→ MATERIAL FOR THE TASK
-----
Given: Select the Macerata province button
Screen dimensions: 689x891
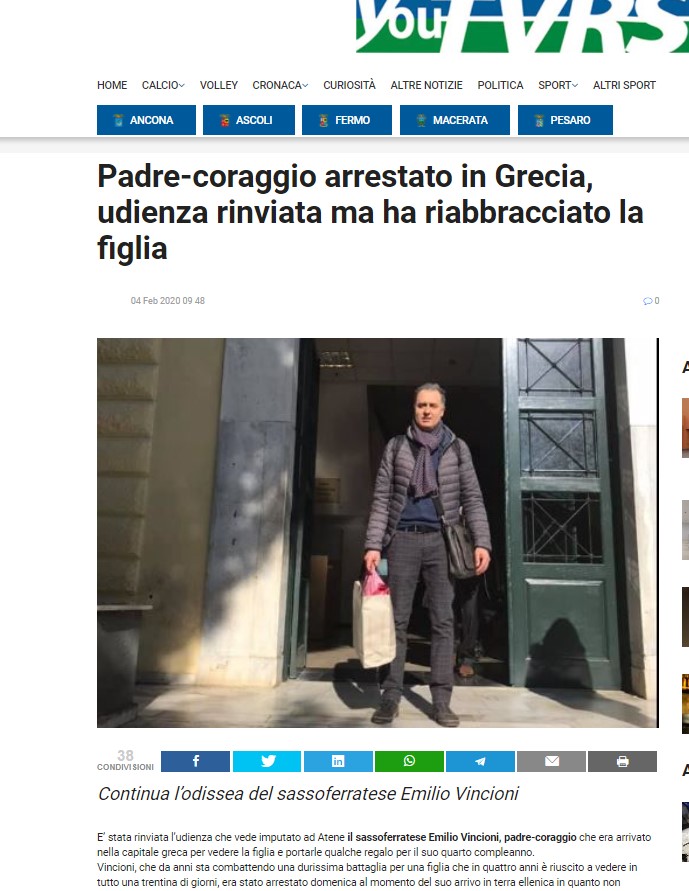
-----
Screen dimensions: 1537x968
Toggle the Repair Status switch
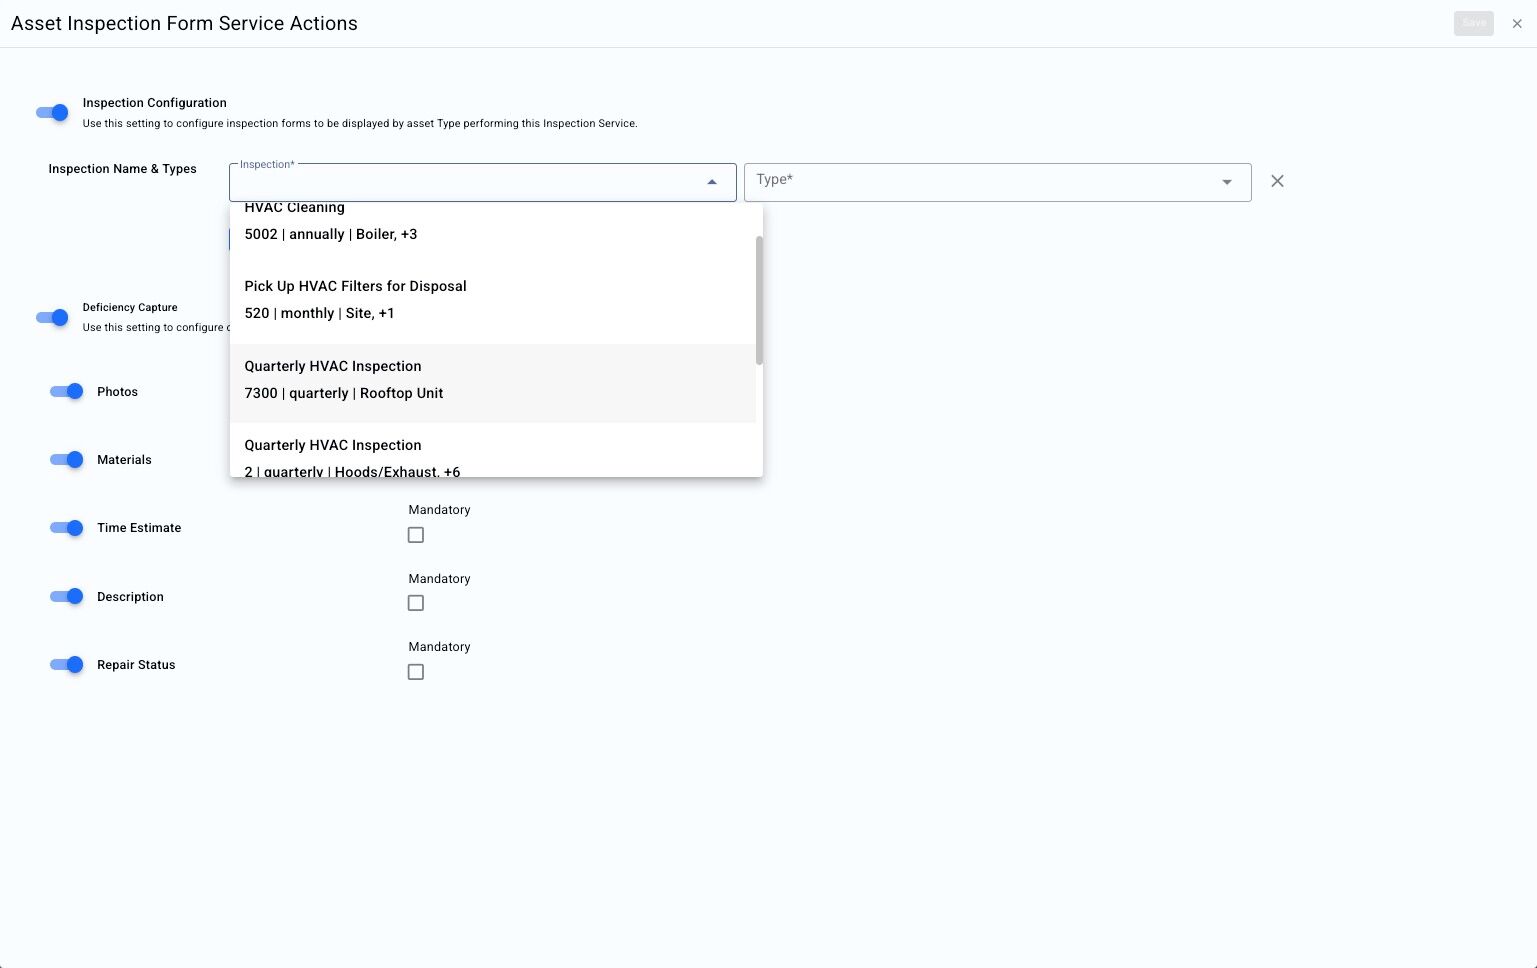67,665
-----
→ YOUR ASSIGNMENT
All that is wanted is the number of lines in the records that include the string "dimensions".

→ SOLUTION TO THE PROBLEM
2